[REQUIRED WORK] Which lines run from the line with "Subscribe to the Paper (763, 2037)" through the line with "Deals (45, 257)" in the entries below? Print them exactly, both ends included, and nothing more.

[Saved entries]

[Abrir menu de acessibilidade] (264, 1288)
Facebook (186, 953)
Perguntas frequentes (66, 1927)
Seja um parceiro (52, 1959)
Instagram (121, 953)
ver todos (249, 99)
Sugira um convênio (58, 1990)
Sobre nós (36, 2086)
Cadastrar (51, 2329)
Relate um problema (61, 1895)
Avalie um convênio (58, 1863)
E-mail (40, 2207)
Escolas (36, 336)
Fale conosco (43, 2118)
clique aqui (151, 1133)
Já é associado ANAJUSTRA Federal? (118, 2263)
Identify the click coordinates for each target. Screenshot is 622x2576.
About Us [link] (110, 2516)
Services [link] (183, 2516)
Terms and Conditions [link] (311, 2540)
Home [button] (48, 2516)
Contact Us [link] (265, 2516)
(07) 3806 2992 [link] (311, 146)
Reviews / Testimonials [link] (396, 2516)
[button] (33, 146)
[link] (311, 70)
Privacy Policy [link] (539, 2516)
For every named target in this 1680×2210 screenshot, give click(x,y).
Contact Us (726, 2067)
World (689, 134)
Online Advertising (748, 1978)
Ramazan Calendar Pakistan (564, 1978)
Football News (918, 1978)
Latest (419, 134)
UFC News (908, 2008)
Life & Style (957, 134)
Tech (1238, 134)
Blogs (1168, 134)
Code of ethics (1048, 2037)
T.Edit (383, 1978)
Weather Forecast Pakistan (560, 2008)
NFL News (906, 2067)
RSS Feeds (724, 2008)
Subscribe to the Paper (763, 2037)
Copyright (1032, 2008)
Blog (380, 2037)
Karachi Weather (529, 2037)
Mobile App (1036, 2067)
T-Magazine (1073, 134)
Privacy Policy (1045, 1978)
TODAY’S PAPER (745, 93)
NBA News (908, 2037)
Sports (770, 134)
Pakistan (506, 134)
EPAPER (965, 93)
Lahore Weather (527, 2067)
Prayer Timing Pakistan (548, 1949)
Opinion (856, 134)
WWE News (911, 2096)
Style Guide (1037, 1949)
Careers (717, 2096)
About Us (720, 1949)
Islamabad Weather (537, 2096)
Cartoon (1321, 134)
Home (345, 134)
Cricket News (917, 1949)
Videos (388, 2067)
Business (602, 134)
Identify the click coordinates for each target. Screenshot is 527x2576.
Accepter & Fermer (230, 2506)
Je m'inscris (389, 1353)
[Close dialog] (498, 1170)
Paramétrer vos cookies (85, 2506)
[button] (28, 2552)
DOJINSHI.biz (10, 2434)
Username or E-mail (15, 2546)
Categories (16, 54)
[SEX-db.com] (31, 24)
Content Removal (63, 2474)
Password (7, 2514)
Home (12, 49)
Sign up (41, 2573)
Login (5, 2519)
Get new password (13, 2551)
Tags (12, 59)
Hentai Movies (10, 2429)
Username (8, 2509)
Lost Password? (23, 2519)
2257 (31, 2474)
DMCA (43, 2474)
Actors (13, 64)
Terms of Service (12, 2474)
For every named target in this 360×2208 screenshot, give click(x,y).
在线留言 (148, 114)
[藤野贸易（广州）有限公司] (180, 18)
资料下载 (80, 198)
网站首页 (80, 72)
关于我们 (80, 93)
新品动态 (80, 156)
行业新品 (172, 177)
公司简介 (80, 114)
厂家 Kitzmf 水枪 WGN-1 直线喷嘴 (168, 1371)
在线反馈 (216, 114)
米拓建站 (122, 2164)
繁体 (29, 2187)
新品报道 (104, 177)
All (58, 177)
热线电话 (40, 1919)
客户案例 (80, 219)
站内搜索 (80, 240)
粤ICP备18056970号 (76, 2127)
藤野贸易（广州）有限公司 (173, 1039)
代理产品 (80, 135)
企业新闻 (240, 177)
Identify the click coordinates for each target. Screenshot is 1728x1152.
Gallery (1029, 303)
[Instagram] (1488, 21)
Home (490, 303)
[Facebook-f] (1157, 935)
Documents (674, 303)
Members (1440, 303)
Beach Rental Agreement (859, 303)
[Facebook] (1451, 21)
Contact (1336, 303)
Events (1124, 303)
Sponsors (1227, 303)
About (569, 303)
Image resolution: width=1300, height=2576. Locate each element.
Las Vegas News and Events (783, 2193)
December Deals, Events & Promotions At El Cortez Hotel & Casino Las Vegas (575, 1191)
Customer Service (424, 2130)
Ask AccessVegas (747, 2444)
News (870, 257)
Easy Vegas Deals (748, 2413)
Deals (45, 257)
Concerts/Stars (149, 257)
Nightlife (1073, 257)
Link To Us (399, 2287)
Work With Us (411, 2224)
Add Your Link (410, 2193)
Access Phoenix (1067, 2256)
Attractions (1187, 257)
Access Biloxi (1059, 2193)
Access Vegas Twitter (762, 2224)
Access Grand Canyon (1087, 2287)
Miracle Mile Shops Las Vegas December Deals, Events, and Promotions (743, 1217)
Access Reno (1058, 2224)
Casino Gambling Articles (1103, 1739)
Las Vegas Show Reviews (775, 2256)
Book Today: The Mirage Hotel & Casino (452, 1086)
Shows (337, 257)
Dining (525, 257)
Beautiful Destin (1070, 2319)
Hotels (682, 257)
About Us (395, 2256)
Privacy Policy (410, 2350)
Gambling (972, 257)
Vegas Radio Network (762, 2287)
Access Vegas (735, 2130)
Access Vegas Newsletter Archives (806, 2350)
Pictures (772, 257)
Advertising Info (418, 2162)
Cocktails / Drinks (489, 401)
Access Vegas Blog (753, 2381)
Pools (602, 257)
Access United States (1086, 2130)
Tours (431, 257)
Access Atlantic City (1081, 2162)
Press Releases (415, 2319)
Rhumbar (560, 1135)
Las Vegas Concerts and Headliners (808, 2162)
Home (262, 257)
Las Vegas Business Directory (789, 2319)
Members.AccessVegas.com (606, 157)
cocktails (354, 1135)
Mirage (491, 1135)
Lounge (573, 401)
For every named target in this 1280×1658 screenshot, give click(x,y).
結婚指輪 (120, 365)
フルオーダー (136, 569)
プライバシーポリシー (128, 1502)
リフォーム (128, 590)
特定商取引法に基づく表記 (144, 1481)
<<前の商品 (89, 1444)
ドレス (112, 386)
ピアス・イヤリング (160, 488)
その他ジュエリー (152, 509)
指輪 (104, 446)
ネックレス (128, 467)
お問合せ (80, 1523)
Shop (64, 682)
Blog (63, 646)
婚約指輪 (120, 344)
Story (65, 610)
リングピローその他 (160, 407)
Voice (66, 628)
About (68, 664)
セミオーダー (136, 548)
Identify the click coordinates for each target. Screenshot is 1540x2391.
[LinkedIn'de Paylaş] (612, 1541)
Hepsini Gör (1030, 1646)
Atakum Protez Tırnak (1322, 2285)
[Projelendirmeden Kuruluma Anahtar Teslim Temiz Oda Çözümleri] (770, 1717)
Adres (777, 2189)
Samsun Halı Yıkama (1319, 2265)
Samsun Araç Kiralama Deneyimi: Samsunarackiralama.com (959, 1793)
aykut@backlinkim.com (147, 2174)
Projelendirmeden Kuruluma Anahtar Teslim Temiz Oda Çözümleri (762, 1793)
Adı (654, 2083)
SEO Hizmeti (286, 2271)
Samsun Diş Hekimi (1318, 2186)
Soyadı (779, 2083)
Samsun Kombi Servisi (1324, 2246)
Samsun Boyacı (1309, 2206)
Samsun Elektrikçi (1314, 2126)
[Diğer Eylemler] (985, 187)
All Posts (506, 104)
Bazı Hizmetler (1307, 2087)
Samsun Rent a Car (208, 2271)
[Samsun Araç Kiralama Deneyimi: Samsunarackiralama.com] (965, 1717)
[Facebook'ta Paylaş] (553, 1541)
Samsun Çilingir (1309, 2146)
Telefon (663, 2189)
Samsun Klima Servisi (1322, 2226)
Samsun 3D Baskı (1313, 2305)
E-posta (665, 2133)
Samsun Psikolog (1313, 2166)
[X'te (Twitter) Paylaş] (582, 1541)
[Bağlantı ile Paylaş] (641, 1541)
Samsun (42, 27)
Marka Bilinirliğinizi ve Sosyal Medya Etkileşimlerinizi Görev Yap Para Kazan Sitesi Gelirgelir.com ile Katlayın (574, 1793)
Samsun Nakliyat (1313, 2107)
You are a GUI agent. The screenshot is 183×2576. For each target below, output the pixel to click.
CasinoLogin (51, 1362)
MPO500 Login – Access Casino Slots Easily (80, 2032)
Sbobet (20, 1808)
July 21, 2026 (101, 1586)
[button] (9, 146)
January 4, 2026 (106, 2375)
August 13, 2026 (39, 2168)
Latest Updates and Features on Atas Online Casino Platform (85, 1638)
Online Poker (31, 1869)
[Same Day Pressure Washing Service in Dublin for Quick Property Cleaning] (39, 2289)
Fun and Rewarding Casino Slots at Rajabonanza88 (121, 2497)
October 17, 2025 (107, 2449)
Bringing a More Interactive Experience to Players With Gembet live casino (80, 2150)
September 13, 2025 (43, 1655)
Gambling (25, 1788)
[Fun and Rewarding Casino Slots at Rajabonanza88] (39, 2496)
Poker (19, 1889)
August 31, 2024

[OUTPUT OF THE EXERCISE]
Subscribe to the Paper (763, 2037)
Copyright (1032, 2008)
Blog (380, 2037)
Karachi Weather (529, 2037)
Mobile App (1036, 2067)
T-Magazine (1073, 134)
Privacy Policy (1045, 1978)
TODAY’S PAPER (745, 93)
NBA News (908, 2037)
Sports (770, 134)
Pakistan (506, 134)
EPAPER (965, 93)
Lahore Weather (527, 2067)
Prayer Timing Pakistan (548, 1949)
Opinion (856, 134)
WWE News (911, 2096)
Style Guide (1037, 1949)
Careers (717, 2096)
About Us (720, 1949)
Islamabad Weather (537, 2096)
Cartoon (1321, 134)
Home (345, 134)
Cricket News (917, 1949)
Videos (388, 2067)
Business (602, 134)
Identify the click coordinates for each target. Screenshot is 527x2576.
Accepter & Fermer (230, 2506)
Je m'inscris (389, 1353)
[Close dialog] (498, 1170)
Paramétrer vos cookies (85, 2506)
[button] (28, 2552)
DOJINSHI.biz (10, 2434)
Username or E-mail (15, 2546)
Categories (16, 54)
[SEX-db.com] (31, 24)
Content Removal (63, 2474)
Password (7, 2514)
Home (12, 49)
Sign up (41, 2573)
Login (5, 2519)
Get new password (13, 2551)
Tags (12, 59)
Hentai Movies (10, 2429)
Username (8, 2509)
Lost Password? (23, 2519)
2257 (31, 2474)
DMCA (43, 2474)
Actors (13, 64)
Terms of Service (12, 2474)
For every named target in this 360×2208 screenshot, give click(x,y).
在线留言 (148, 114)
[藤野贸易（广州）有限公司] (180, 18)
资料下载 (80, 198)
网站首页 (80, 72)
关于我们 (80, 93)
新品动态 (80, 156)
行业新品 (172, 177)
公司简介 (80, 114)
厂家 Kitzmf 水枪 WGN-1 直线喷嘴 (168, 1371)
在线反馈 (216, 114)
米拓建站 (122, 2164)
繁体 (29, 2187)
新品报道 (104, 177)
All (58, 177)
热线电话 (40, 1919)
客户案例 (80, 219)
站内搜索 (80, 240)
粤ICP备18056970号 (76, 2127)
藤野贸易（广州）有限公司 (173, 1039)
代理产品 (80, 135)
企业新闻 (240, 177)
Identify the click coordinates for each target. Screenshot is 1728x1152.
Gallery (1029, 303)
[Instagram] (1488, 21)
Home (490, 303)
[Facebook-f] (1157, 935)
Documents (674, 303)
Members (1440, 303)
Beach Rental Agreement (859, 303)
[Facebook] (1451, 21)
Contact (1336, 303)
Events (1124, 303)
Sponsors (1227, 303)
About (569, 303)
Image resolution: width=1300, height=2576. Locate each element.
Las Vegas News and Events (783, 2193)
December Deals, Events & Promotions At El Cortez Hotel & Casino Las Vegas (575, 1191)
Customer Service (424, 2130)
Ask AccessVegas (747, 2444)
News (870, 257)
Easy Vegas Deals (748, 2413)
Deals (45, 257)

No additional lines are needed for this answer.